"That settles it, sir," said Nick cheerily. "The job is mine."

He turned round with a certain arrogance of bearing, and walked to the door. But there he stopped, looking back through the darkness at the dim figures he had left.

"Perhaps you will tell Miss Roscoe that you have appointed me deputy-governor," he said. "And tell her not to be frightened, sir. Say I'm not such a bogey as I look, and that she will be perfectly safe with me." His tone was half-serious, half-jocular. He wrenched open the door not waiting for a reply.

"I must go back to the guns," he said, and the next moment was gone, striding carelessly down the passage, and whistling a music-hall ballad as he went.

CHAPTER II

A SOLDIER'S DAUGHTER

In the centre of the little frontier fort there was a room which one and all of its defenders regarded as sacred. It was an insignificant chamber, narrow as a prison cell and almost as bare; but it was the safest place in the fort. In it General Roscoe's daughter—the only white woman in the garrison—had dwelt safely since the beginning of that dreadful siege.

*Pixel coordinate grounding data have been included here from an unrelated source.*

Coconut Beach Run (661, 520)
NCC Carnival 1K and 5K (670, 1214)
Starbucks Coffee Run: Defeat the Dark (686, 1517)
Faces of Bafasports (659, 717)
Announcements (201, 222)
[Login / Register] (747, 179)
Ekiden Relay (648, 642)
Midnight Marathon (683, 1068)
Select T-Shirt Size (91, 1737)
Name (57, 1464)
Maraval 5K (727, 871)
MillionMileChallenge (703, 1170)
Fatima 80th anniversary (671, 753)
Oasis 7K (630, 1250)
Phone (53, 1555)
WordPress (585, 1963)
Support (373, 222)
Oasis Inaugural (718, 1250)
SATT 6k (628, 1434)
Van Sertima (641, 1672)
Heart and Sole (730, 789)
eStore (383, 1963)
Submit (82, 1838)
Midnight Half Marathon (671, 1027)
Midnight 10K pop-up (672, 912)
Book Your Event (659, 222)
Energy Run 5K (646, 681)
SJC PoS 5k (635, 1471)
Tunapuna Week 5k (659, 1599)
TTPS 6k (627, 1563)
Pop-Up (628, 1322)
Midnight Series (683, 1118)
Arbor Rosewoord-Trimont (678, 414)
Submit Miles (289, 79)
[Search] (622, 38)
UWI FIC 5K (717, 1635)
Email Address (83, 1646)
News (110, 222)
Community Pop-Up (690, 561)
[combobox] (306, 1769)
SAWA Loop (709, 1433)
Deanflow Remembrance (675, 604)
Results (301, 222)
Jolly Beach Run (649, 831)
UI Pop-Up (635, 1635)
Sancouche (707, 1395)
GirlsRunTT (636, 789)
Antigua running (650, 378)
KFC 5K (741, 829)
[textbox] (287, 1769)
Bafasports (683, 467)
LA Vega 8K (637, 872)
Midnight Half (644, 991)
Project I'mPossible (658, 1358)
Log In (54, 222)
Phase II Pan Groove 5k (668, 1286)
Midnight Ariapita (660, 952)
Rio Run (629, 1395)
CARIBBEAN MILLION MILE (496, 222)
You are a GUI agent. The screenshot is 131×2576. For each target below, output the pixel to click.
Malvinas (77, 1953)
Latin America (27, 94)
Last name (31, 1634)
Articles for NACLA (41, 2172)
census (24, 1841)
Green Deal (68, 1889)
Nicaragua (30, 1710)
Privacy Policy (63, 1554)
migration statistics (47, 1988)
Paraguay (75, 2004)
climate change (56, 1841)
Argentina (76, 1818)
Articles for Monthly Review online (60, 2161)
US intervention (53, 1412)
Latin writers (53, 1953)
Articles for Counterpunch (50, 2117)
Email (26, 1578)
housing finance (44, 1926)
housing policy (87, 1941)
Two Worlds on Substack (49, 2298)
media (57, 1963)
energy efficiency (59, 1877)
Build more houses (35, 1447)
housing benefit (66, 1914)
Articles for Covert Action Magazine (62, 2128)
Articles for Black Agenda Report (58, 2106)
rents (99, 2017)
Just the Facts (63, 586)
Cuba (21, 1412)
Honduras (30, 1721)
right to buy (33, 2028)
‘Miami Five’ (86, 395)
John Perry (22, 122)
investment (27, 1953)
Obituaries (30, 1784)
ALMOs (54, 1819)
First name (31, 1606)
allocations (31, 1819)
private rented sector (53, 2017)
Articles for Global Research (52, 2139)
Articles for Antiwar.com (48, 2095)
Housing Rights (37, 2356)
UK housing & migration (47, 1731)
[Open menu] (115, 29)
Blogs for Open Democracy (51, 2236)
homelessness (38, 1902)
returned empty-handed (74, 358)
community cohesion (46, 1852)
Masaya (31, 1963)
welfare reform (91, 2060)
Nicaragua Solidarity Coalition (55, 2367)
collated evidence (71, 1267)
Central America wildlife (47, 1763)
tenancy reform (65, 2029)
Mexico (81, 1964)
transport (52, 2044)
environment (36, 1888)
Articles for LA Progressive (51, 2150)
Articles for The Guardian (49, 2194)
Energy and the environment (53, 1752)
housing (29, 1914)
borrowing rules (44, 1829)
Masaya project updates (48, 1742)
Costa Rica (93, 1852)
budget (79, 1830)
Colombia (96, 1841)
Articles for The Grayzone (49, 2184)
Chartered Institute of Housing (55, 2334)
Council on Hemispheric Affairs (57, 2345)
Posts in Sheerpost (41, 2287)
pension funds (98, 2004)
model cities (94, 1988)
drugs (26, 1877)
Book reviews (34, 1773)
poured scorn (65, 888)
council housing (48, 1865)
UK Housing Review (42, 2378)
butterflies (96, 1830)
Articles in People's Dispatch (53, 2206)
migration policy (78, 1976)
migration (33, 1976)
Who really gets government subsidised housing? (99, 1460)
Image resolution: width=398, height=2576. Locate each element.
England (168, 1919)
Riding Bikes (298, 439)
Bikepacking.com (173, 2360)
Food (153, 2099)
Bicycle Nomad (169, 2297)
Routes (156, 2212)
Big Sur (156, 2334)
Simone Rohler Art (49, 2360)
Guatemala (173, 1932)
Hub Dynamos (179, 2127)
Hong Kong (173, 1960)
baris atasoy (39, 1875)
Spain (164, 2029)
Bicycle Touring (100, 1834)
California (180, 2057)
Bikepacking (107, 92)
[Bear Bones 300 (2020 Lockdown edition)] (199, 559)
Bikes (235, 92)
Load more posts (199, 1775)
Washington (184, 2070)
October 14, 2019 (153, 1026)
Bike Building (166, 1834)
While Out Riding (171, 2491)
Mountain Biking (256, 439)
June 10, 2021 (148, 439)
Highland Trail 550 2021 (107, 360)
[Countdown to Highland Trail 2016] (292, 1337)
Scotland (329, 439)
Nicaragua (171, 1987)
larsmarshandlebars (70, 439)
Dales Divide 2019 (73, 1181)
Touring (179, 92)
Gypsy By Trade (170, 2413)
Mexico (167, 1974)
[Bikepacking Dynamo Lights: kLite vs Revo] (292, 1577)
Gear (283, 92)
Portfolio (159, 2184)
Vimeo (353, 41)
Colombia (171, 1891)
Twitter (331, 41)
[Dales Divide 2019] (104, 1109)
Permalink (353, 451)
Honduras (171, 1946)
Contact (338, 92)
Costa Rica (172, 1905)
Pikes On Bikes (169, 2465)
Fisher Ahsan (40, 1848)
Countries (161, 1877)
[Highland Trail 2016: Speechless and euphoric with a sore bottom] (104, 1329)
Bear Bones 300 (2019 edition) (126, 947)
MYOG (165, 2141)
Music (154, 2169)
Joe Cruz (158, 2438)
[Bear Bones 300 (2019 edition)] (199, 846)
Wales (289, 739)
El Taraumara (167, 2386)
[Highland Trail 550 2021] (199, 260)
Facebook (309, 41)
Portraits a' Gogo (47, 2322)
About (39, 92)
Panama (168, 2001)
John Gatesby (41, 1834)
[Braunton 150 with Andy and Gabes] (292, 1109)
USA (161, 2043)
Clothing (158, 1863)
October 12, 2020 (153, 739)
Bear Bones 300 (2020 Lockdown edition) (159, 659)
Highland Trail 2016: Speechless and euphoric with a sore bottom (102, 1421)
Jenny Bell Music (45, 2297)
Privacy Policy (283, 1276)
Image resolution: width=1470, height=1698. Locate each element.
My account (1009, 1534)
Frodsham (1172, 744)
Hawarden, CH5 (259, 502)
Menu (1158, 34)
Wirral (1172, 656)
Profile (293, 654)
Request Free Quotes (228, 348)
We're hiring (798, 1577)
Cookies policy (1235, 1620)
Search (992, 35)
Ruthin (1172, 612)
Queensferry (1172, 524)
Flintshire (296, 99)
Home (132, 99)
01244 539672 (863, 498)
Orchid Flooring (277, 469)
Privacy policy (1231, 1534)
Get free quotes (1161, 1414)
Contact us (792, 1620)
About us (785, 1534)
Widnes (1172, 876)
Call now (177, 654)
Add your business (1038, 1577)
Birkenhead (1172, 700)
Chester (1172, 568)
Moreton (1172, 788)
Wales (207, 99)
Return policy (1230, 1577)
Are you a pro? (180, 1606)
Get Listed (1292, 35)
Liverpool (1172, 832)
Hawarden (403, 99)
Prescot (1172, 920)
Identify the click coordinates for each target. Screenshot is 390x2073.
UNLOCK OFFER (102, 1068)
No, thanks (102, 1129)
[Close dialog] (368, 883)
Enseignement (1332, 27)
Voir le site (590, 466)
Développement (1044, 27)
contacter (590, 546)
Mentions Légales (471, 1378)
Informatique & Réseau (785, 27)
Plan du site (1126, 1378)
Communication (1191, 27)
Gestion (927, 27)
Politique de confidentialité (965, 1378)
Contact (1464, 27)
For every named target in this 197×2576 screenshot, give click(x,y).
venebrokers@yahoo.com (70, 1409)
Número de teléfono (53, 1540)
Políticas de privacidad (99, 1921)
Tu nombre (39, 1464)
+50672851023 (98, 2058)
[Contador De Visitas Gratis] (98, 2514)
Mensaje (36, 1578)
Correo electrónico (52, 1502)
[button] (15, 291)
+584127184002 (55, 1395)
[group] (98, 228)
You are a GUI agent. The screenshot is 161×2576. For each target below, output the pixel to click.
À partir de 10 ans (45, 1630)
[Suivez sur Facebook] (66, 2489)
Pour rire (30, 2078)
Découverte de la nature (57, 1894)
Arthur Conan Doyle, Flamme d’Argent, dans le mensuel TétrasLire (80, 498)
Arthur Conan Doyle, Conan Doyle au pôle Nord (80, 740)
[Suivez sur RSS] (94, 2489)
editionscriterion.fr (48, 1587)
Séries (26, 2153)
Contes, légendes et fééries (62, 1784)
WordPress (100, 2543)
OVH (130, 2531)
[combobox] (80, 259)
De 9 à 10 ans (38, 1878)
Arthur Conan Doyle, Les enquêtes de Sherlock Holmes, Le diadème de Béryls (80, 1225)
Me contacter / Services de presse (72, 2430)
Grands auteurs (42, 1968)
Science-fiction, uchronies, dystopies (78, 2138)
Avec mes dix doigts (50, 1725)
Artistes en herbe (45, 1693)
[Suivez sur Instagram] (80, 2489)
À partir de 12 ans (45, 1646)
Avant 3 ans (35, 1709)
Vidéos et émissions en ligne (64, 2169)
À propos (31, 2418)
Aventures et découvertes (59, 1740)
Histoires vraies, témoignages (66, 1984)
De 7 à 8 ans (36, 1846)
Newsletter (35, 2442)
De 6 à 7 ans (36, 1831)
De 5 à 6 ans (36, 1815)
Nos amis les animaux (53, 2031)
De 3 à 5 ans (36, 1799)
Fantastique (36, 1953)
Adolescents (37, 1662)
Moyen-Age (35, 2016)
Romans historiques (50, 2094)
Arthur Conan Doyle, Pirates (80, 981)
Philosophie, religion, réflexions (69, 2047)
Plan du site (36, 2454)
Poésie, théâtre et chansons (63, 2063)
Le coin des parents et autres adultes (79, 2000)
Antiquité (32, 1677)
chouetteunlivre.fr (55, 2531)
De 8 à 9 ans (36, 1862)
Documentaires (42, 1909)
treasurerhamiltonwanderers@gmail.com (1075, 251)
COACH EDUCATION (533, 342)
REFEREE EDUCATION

Strictly forbidden by her father to stir from her refuge without his express permission, she had dragged out the long days in close captivity, living in the midst of nerve-shattering tumult but taking no part therein. She was little more than a child, and accustomed to render implicit obedience to the father she idolised, or she had scarcely been persuaded to submit to this rigorous seclusion. It would perhaps have been better for her physically and even mentally to have gone out and seen the horrors which were being daily enacted all around her. She had at first pleaded for at least a limited freedom, urging that she might take her part in caring for the wounded. But her father had refused this request with such decision that she had never repeated it. And so she had seen nothing while hearing much, lying through many sleepless nights with nerves strung to a pitch of torture far more terrible than any bodily exhaustion, and vivid imagination ever at work upon pictures more ghastly than even the ghastly reality which she was not allowed to see.

The strain was such as no human frame could have endured for long. Her strength was beginning to break down under it. The long sleepless nights were more than she could bear. And there came a time when Muriel Roscoe, driven to extremity, sought relief in a remedy from which in her normal senses she would have turned in disgust.

It helped her, but it left its mark upon her—a mark which her father must have noted, had he not been almost wholly occupied with the burden that weighed him down. Morning and evening he visited her, yet failed to read that in her haunted eyes which could not have escaped a clearer vision.